Sonra Yâsîn sûresini okur. Bilmiyorsa Kur’an’dan bildiğini okur.
Biliniz ki, Ebû Hanîfe (rahimehullah), kabrin yanında Kur’ân-ı kerîm okumağı kerih görmüştür. İmam Muhammed ise, mekruh değildir buyurmuştur.
Muhtâr’da diyor ki, biz bunu alırız. Musannifin sözü de böyledir. Sonra tesbîh okur ve ölüye duâ eder. Sonra döner gider. Hadîs-i şerîfde: «Bir kimse, dünyâda tanıdığı bir kimsenin kabrine uğrayınca, kabirdeki onu tanır ve selâmına cevab verir» buyuruldu. Bunun için Abdullah bin Ömer (radıyallahü anhümâ) hangi kabre uğrasa, durur selâm verirdi. Nâfi’ (rahimehullah) dedi ki: İbni Ömer’i yüz, yâhud daha çok kerre gördüm. Resûlullah’ın (sallâllahü aleyhi ve sellem) mübârek kabrine gelip: Esselâmü alennebiyyi, esselâmü alâ ebî bekrin, esselâmü alâ ebî derdi. Bununla babası Ömer bin Hattâb’ı (radıyallahü anh) kasd ederdi. Sonra ayrılırdı.

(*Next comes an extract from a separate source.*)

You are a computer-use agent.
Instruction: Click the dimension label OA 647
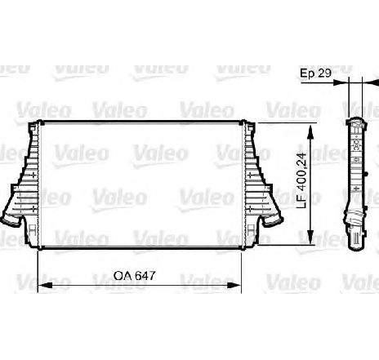click(x=134, y=276)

Peygamber efendimiz (sallâllahü aleyhi ve sellem): «Bir din kardeşinin kabrini ziyâret edip, selâm verip oturanı, kabirde olan tanır ve kalkıncaya kadar selâmına cevab verir» buyurdu. Ravdatü’n-nâsıhîn kitabında da böyle diyor.
Bir hadîs-i şerîfde de: «Kabristandan geçerken 11 İhlâs okuyup, sevâbını ölülere hediye edene, o kabristandaki ölüler sayısınca sevab verilir» buyuruldu.
İmam Ahmed bin Hanbel (rahimehullah) buyurur: «Kabristana girince, Fâtiha-i şerîfeyi, Kul eûzü’leri ve İhlâs sûresini okuyup, sevabını bu kabristanda olanlara bağışlayın. Gönderdiğiniz sevab, muhakkak onlara ulaşır.» Şerhu’l-Hutab’da da böyle diyor.
Kabirlerde Yâsîn sûresini okumak müstehabdır. Müstehab olduğu meşhûr hadîs-i şerîf ile sâbittir., Enes’in (radıyallahü anh) Resûlullah’dan bildirdiği hadîs-i şerîfde: «Bir kimse kabristana girip Yâsîn sûresini okursa, o kabristanda olanların azâbı o gün hafifler. Kendisine de kabristanda bulunanlar sayısınca sevab verilir» buyuruldu. Yine hazret-i Enes’in (radıyallahü anh) bildirdiği hadîs-i şerîfde: «Bir mü’min Ayete’l-kürsî’yi okuyup, sevâbını kabirde olanlara bağışlarsa, Allahü teâlâ bütün dünyadaki ölülerin kabirlerine, 40 nûr gönderir. Kabirlerini genişletir. Her ölünün derecesini yükseltir. Okuyana 60 peygamber sevabı verir. Allahü teâlâ, okuduğu Ayete’l-kürsî’nin her harfine karşılık bir melek yaratır. Kıyâmete kadar onun için tesbîh ederler» buyuruldu.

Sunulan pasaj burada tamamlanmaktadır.